• _To do_
Pictures are to be excluded. Please print only the lines from the one containing "This screenshot has width=1374, height=868." through the end of the data, exactly as they appear.
*** Input material Section Begins ***
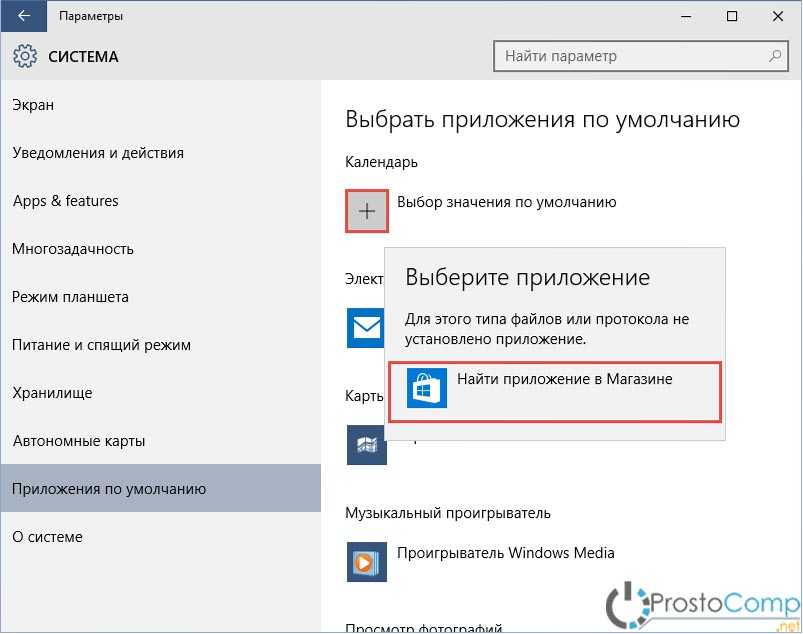This screenshot has width=803, height=634.
Task: Go to Питание и спящий режим
Action: tap(101, 345)
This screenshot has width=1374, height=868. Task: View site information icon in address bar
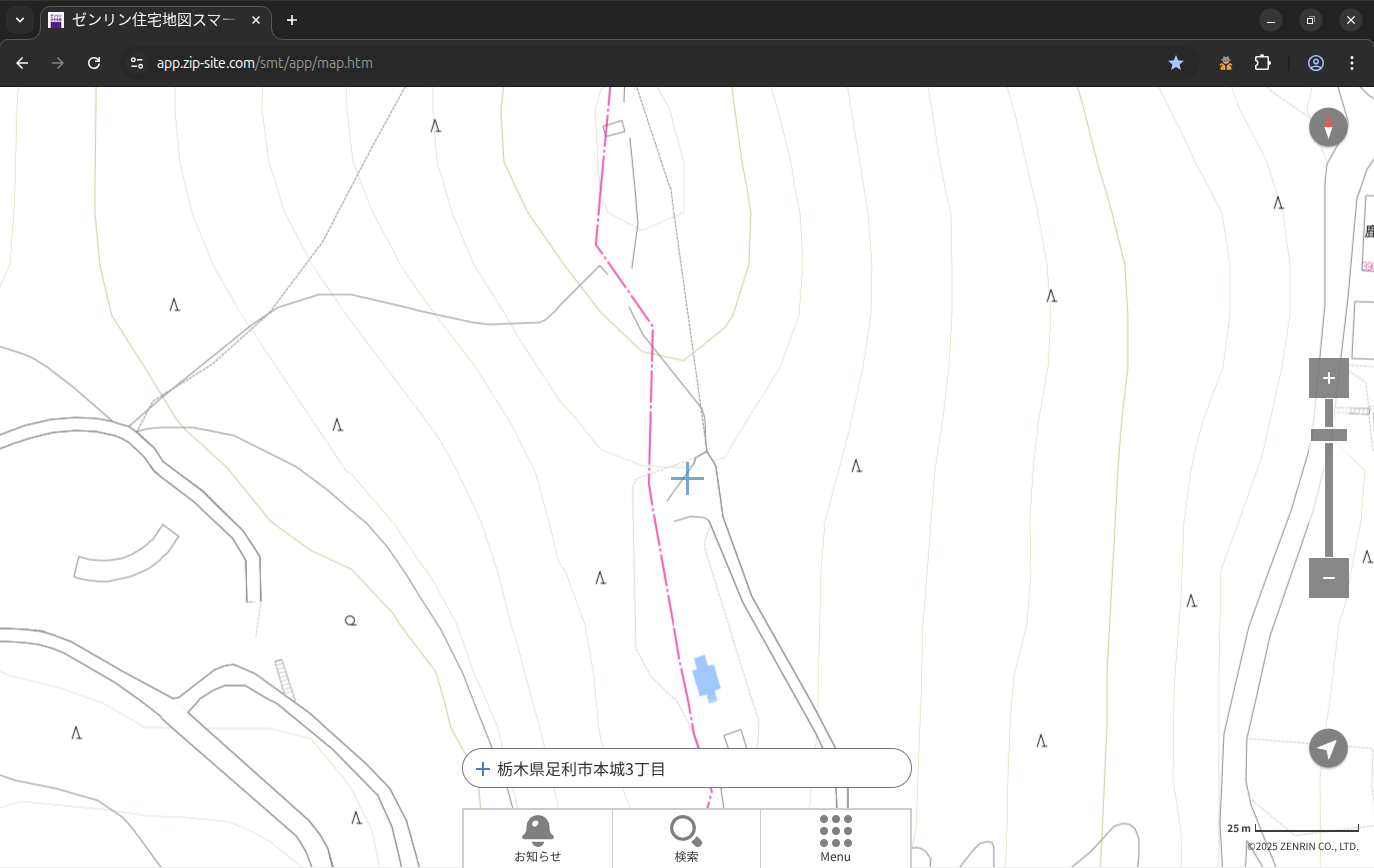click(x=137, y=63)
*** Input material Section Ends ***
• _Response area_
This screenshot has width=1374, height=868. Task: View site information icon in address bar
click(x=137, y=63)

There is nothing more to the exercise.